Skip to main content

Private Security Providers Association Launch

Volume 568: debated on Tuesday 15 October 2013

The UK is, along with the USA, a global leader in the private security company (PSC) market. Legitimate PSCs, working to high standards, are vital to the protection of diplomatic missions and the work of companies and non-governmental organisations (NGOs) in complex and dangerous environments around the world.

The Government want to see the highest standards, including on human rights, across all PSCs that work in complex environments abroad.
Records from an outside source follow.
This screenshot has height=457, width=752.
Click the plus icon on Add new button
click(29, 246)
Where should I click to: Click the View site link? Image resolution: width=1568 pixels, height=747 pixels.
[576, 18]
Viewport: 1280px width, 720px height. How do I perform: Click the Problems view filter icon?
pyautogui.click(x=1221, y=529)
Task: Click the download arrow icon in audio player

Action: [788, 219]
At the same time, the Government want to level the global playing field for those PSCs that work to high, measurable standards, so that they cannot be undercut by PSCs which do not meet those standards.
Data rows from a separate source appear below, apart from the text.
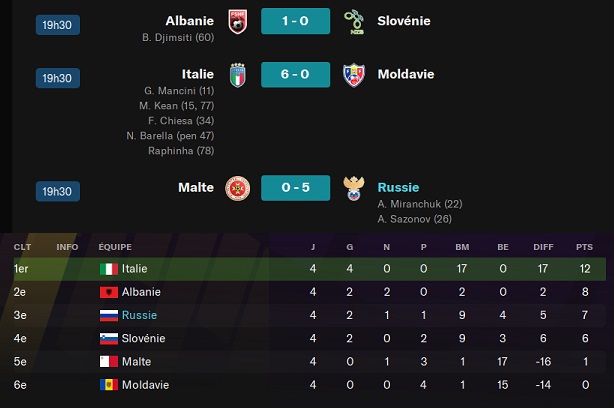Click the Albanie flag in standings table
This screenshot has height=408, width=614.
[109, 292]
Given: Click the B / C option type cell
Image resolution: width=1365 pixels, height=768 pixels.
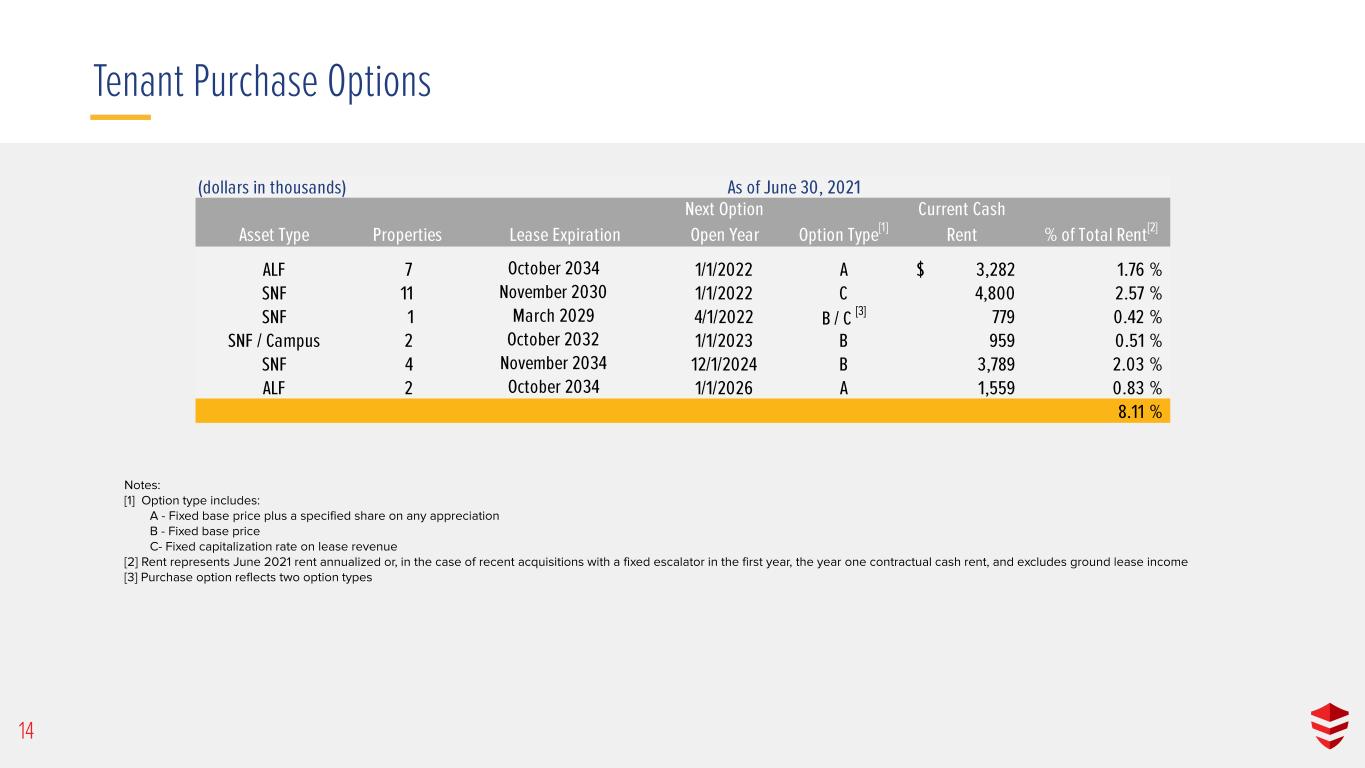Looking at the screenshot, I should click(x=836, y=317).
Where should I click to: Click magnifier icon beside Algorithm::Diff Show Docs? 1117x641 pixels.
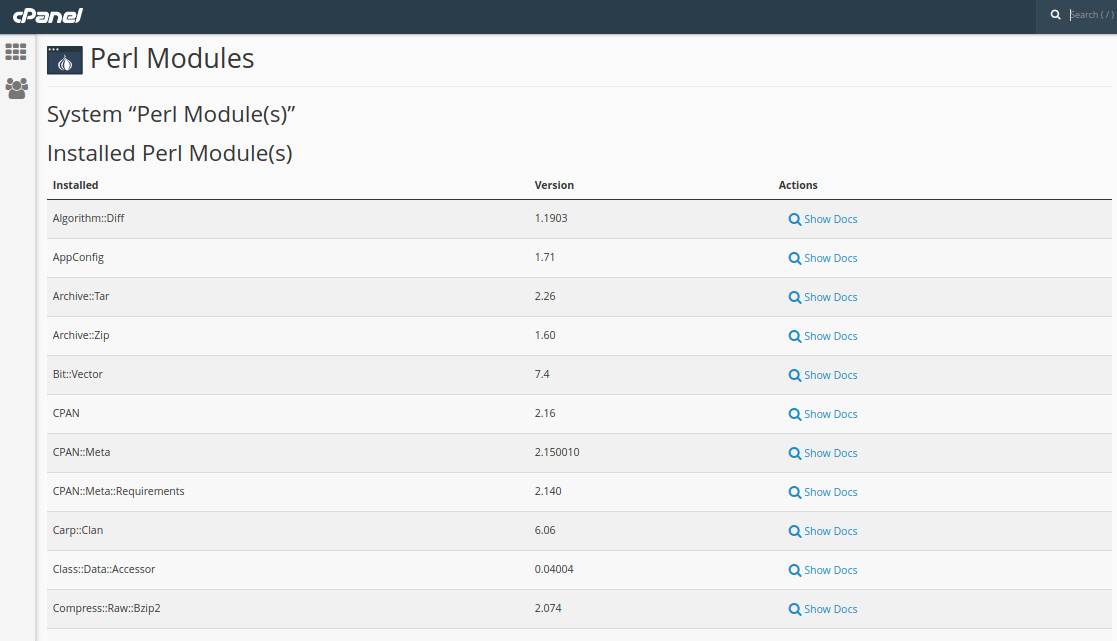click(x=795, y=219)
We have undertaken to establish a system of national certification to professional standards for PSCs, which would measure PSCs’ implementation of the commitments and principles set out in the international code of conduct for private security service providers (ICoC).
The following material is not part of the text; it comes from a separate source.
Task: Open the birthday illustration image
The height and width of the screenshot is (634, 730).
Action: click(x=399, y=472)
A large section of the PSC industry has signed up to the ICoC, which envisages professional standards to implement the ICoC principles and the creation of a global oversight mechanism, named the ICoC Association (ICoCA). The ICoCA forms the second track of the Government’s approach to raising standards and levelling the playing field for PSCs. The Government strongly encourage all PSCs working in complex environments abroad to both pursue certification to these standards by accredited certifying bodies and to become members of the ICoCA.

The ICoCA was launched at a conference in Geneva on 19 and 20 September. The UK, along with Australia, Sweden, Switzerland and the United States, is one of the founding member Governments of the ICoCA. Thirteen civil society organisations and 135 PSCs have also joined the ICoCA as founding members. Over 50 of the 135 PSCs that have joined the ICoCA are UK-based. The United Kingdom has provided £300,000 of funding to support the establishment of the ICoCA. Other founding states are also providing support.

The governance structure of the ICoCA will consist of a general assembly, a secretariat based in Geneva, and a 12-person board of directors, with equal representation for each of the membership pillars of Governments, civil society and industry. Former UK Permanent Representative to the United Nations and other international organisations in Geneva, Dr Peter Gooderham CMG, has been elected to the board of directors. The board of directors will establish the procedures by which the ICoCA will fulfil its core functions.

Future membership of the ICoCA for PSCs will depend on them being independently certified to approved professional standards. The ICoCA will be able to monitor member PSCs are fulfilling their obligations under the ICoC, including through independent monitoring in the field, and can receive complaints that a PSC has breached the principles of the ICoC.

We believe the twin-track approach of certification to agreed standards and ICoCA oversight can help us fulfil the UK’s commitments under the UN guiding principles on business and human rights. These commitments were set out in the UK’s action plan on business and human rights, which the Foreign Secretary and Business Secretary launched in September.